Copy out the data exactly as it appears, without a single image.

Extracted records:

========

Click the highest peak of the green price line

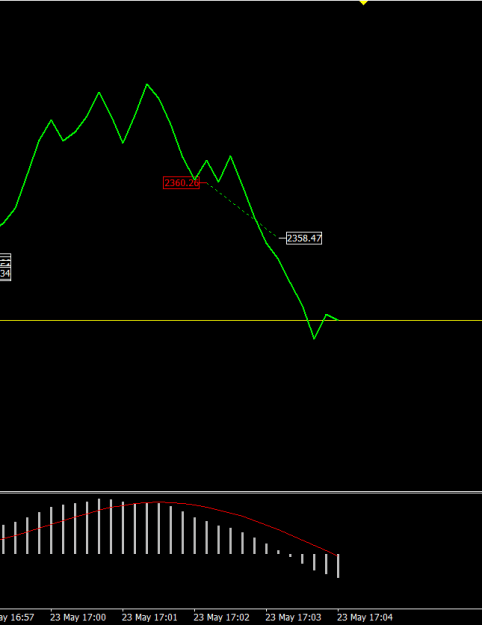coord(147,84)
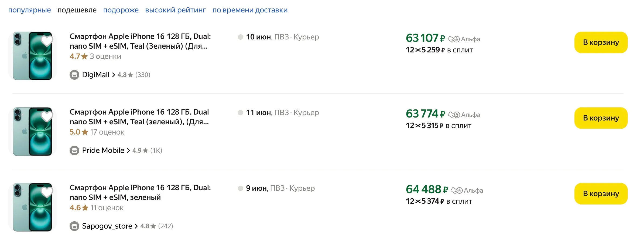
Task: Sort offers by подороже
Action: [x=121, y=10]
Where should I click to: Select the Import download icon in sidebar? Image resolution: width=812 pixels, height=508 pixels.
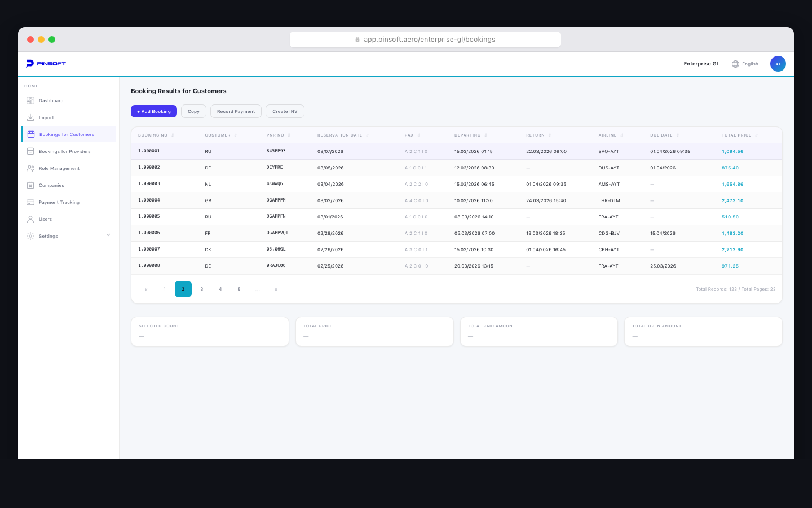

========

Answer for this exercise:
Click the highest peak of the green price line

coord(147,84)
Task: Sort offers by подороже
Action: [x=121, y=10]
Where should I click to: Select the Import download icon in sidebar? Image resolution: width=812 pixels, height=508 pixels.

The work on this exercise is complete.